The Reason Matzo Brei Is A Passover Staple

Have you ever heard of matzo? You most certainly have if you're Jewish, either observant or cultural. Matzo is a cracker-like, unleavened bread comprised of wheat flour and water eaten during Passover — the early spring holiday commemorating the ancient Jews' exodus from Egypt, where they were held as enslaved people.

A festive celebration reveling in the concept of freedom in all its forms, Passover is marked by enjoying a delicious dinner called the Seder. After reading through the story of Passover recorded by the document the Haggadah, families tuck into an expansive meal that includes traditional foods such as the fish quenelles called gefilte fish, matzo ball soup, beef brisket, and matzo heaped high with a sweet fruit chutney called haroset.

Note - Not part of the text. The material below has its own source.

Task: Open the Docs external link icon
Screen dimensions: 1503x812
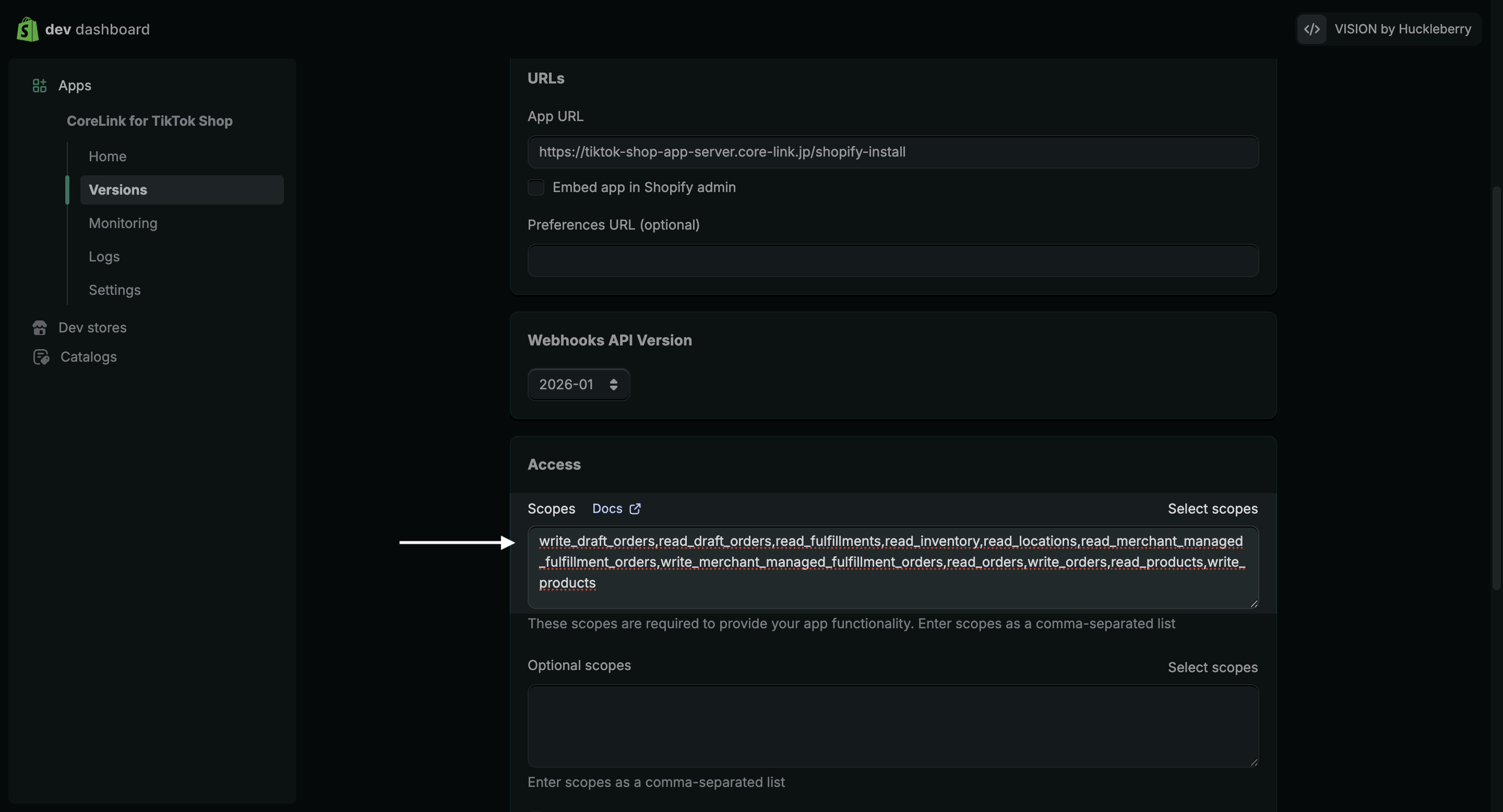Action: coord(635,509)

Matzo is a star of the Seder meal in multiple forms and is also eaten throughout the seven days of Passover. It is flat due to the Biblical story of the Jews fleeing Egypt and not having time to leaven their bread; as such, the cracker is a reminder of their sacrifice. And although many Jews like matzo, it can get tiresome when eaten plain — so many fry it into a tasty breakfast food called matzo brei.

What is matzo brei?

Eaten throughout Passover, matzo is not simply an option for observant Jews but an obligation. During this time, folks abstain from eating leavened bread, as well as other grains, including oats and rye. Doing so is a way to commemorate the sacrifices made by ancient Jews who fled Egypt in the 13th century B.C. and did not have time to make risen bread or properly prepared grains.

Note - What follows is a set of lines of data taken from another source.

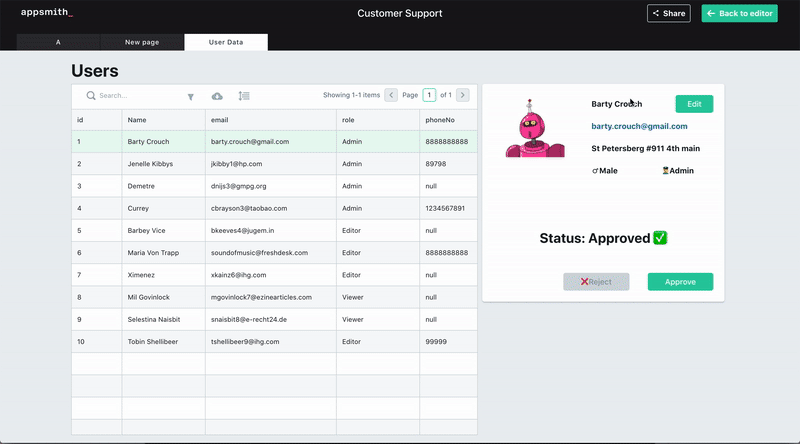Viewport: 800px width, 444px height.
Task: Switch to the A page tab
Action: [58, 42]
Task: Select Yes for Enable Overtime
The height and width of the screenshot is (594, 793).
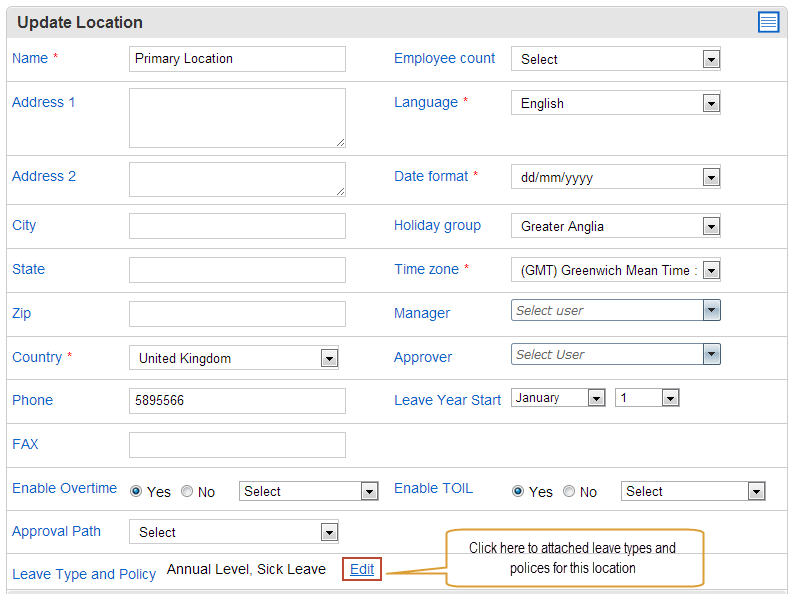Action: point(136,491)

Due to this proscription, many Jews tire of basic matzo, turning it into matzo brei. This is a classic Jewish breakfast that's essentially French toast, just instead using matzo. In the dish, broken-up matzo is briefly soaked in water before being folded into eggs beaten with milk. The eggy matzo is then poured into a hot buttered or oiled skillet and fried up scramble-style or left in one big piece that's browned and then flipped over, like a pancake.

History of matzo brei

The history of matzo is lengthy, but it all starts with the second book of the Old Testament in Exodus, chapter 12, verse 15. It contains the line, "For seven days you are to eat matzah [sic] — on the first day remove the leaven from your houses. For whoever eats hametz (leavened bread) from the first to the seventh day is to be cut off from Israel." But for how long, approximately, have folks been eating matzo brei?

By all accounts, this cherished breakfast food is a more recent addition to the Jewish gastronomic canon. According to Gil Marks' "Encyclopedia of Jewish Food," the first written reference to water-soaked pan-fried matzos — without the egg — appeared in 1846 in "The Jewish Manual" under the name "Fried Matsos." Later, in 1889 and 1901, two American cookbooks featured recipes for matzo brei utilizing the egg soak — and the rest is history.

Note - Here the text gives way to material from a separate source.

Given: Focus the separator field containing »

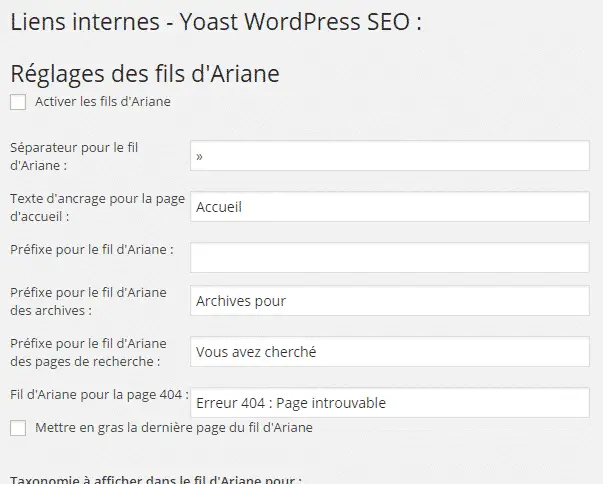Looking at the screenshot, I should [390, 156].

"Over the years, this dish has provided many an Ashkenazic Passover breakfast," Marks writes, referring to the Jewish heritage that traces to Europe, as opposed to the Middle East, "and, sometimes, also lunch and dinner."

Sweet vs. savory matzo brei

Why is matzo brei such an important Passover staple? Quite simply, it can be made in so many variations. Matzo brei lovers generally fall into two camps: Those who prefer sweet and those who like savory. The former camp might top their matzo brei with cinnamon sugar, honey, maple syrup, or fruit jam, while the latter can mix savory ingredients into their matzo brei or layer those ingredients on top.

Examples of savory options include folding caramelized onions and mushrooms into a matzo brei scramble or choosing the ritzier option of soft strips of smoked salmon. Fans of the pancake version might opt to top their cakes with chopped parsley, crème fraîche, and fresh lemon juice or go for slices of tomato and avocado. With all these options, matzo brei never gets old, making for a varied and delicious way to start each of the seven days of the holiday.